Pick out every line of the items below that contains the string "button", treating uppercase and lowercase letters as distinct.

+---+

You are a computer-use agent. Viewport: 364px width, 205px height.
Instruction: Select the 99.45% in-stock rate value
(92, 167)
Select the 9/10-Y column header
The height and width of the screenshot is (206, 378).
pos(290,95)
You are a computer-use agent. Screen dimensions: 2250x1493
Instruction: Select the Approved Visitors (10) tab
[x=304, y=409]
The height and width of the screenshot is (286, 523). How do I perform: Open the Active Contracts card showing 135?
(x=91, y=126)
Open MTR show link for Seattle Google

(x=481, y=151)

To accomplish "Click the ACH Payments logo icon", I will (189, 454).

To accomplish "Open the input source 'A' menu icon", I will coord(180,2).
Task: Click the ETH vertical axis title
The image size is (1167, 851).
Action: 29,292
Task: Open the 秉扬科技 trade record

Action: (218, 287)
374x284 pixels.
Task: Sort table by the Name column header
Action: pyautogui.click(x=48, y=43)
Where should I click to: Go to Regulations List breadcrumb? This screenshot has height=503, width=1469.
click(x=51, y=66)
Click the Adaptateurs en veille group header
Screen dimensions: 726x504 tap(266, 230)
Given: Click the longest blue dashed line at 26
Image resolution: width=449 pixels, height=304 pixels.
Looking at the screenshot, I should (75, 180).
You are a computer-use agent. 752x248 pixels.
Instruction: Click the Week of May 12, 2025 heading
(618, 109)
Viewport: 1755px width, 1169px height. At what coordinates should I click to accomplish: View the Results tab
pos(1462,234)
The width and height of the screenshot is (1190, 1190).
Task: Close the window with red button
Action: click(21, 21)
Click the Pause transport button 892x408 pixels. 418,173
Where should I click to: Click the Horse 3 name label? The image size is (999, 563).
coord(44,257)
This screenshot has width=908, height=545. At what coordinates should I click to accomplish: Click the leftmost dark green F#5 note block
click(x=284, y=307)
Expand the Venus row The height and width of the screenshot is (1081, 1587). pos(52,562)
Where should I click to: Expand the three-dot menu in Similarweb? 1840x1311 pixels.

+---+

Written solution |
Task: Close the window with red button
Click the Pause transport button 892x408 pixels. 418,173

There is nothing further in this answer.